ASSIGNMENT: The answer must restate every entry exactly as it appears.

RECORD EXCERPTS below:

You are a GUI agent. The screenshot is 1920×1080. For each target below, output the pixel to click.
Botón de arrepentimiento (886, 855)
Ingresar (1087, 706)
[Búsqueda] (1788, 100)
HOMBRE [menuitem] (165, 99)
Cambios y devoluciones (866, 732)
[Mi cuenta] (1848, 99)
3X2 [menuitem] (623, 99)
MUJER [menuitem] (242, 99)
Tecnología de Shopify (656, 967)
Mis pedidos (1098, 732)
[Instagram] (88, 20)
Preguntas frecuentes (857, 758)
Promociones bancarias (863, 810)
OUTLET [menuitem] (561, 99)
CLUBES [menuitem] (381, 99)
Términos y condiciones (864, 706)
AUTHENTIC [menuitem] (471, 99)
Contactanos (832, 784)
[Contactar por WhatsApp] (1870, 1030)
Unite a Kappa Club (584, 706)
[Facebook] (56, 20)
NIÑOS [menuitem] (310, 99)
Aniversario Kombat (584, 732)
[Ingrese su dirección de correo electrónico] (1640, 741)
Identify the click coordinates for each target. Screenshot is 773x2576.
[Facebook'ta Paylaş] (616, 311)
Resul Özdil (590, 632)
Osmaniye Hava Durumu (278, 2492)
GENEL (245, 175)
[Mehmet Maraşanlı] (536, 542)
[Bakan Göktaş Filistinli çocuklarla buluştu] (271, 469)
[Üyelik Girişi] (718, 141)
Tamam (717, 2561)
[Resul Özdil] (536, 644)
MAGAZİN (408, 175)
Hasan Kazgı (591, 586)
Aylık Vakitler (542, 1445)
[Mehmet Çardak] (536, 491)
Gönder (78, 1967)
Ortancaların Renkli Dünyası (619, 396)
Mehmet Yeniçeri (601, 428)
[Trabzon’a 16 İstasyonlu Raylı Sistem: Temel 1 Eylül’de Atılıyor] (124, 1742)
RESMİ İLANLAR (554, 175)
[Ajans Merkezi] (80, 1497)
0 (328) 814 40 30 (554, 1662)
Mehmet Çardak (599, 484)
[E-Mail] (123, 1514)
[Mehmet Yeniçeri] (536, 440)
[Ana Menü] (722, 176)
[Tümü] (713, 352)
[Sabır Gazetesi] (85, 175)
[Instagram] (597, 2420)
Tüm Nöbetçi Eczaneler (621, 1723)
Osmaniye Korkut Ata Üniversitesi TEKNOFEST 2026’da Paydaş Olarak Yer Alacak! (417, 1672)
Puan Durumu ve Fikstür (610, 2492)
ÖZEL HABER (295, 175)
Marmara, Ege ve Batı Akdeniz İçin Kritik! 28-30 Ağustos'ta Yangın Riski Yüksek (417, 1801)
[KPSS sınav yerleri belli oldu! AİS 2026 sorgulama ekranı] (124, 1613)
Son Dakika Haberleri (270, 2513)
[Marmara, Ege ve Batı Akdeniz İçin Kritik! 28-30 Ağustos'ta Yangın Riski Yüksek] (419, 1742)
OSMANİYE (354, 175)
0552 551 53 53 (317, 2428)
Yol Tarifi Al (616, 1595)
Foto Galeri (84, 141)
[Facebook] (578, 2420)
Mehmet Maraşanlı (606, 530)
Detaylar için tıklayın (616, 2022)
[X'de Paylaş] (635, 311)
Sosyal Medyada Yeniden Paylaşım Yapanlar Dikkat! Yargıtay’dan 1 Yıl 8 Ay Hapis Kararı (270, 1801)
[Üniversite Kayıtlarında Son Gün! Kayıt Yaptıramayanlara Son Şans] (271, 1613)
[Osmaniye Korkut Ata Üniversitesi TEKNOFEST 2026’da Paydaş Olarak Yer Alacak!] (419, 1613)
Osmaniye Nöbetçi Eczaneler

End of RECORD EXCERPTS.

SOLUTION TO THIS EXERCISE:
You are a GUI agent. The screenshot is 1920×1080. For each target below, output the pixel to click.
Botón de arrepentimiento (886, 855)
Ingresar (1087, 706)
[Búsqueda] (1788, 100)
HOMBRE [menuitem] (165, 99)
Cambios y devoluciones (866, 732)
[Mi cuenta] (1848, 99)
3X2 [menuitem] (623, 99)
MUJER [menuitem] (242, 99)
Tecnología de Shopify (656, 967)
Mis pedidos (1098, 732)
[Instagram] (88, 20)
Preguntas frecuentes (857, 758)
Promociones bancarias (863, 810)
OUTLET [menuitem] (561, 99)
CLUBES [menuitem] (381, 99)
Términos y condiciones (864, 706)
AUTHENTIC [menuitem] (471, 99)
Contactanos (832, 784)
[Contactar por WhatsApp] (1870, 1030)
Unite a Kappa Club (584, 706)
[Facebook] (56, 20)
NIÑOS [menuitem] (310, 99)
Aniversario Kombat (584, 732)
[Ingrese su dirección de correo electrónico] (1640, 741)
Identify the click coordinates for each target. Screenshot is 773x2576.
[Facebook'ta Paylaş] (616, 311)
Resul Özdil (590, 632)
Osmaniye Hava Durumu (278, 2492)
GENEL (245, 175)
[Mehmet Maraşanlı] (536, 542)
[Bakan Göktaş Filistinli çocuklarla buluştu] (271, 469)
[Üyelik Girişi] (718, 141)
Tamam (717, 2561)
[Resul Özdil] (536, 644)
MAGAZİN (408, 175)
Hasan Kazgı (591, 586)
Aylık Vakitler (542, 1445)
[Mehmet Çardak] (536, 491)
Gönder (78, 1967)
Ortancaların Renkli Dünyası (619, 396)
Mehmet Yeniçeri (601, 428)
[Trabzon’a 16 İstasyonlu Raylı Sistem: Temel 1 Eylül’de Atılıyor] (124, 1742)
RESMİ İLANLAR (554, 175)
[Ajans Merkezi] (80, 1497)
0 (328) 814 40 30 (554, 1662)
Mehmet Çardak (599, 484)
[E-Mail] (123, 1514)
[Mehmet Yeniçeri] (536, 440)
[Ana Menü] (722, 176)
[Tümü] (713, 352)
[Sabır Gazetesi] (85, 175)
[Instagram] (597, 2420)
Tüm Nöbetçi Eczaneler (621, 1723)
Osmaniye Korkut Ata Üniversitesi TEKNOFEST 2026’da Paydaş Olarak Yer Alacak! (417, 1672)
Puan Durumu ve Fikstür (610, 2492)
ÖZEL HABER (295, 175)
Marmara, Ege ve Batı Akdeniz İçin Kritik! 28-30 Ağustos'ta Yangın Riski Yüksek (417, 1801)
[KPSS sınav yerleri belli oldu! AİS 2026 sorgulama ekranı] (124, 1613)
Son Dakika Haberleri (270, 2513)
[Marmara, Ege ve Batı Akdeniz İçin Kritik! 28-30 Ağustos'ta Yangın Riski Yüksek] (419, 1742)
OSMANİYE (354, 175)
0552 551 53 53 (317, 2428)
Yol Tarifi Al (616, 1595)
Foto Galeri (84, 141)
[Facebook] (578, 2420)
Mehmet Maraşanlı (606, 530)
Detaylar için tıklayın (616, 2022)
[X'de Paylaş] (635, 311)
Sosyal Medyada Yeniden Paylaşım Yapanlar Dikkat! Yargıtay’dan 1 Yıl 8 Ay Hapis Kararı (270, 1801)
[Üniversite Kayıtlarında Son Gün! Kayıt Yaptıramayanlara Son Şans] (271, 1613)
[Osmaniye Korkut Ata Üniversitesi TEKNOFEST 2026’da Paydaş Olarak Yer Alacak!] (419, 1613)
Osmaniye Nöbetçi Eczaneler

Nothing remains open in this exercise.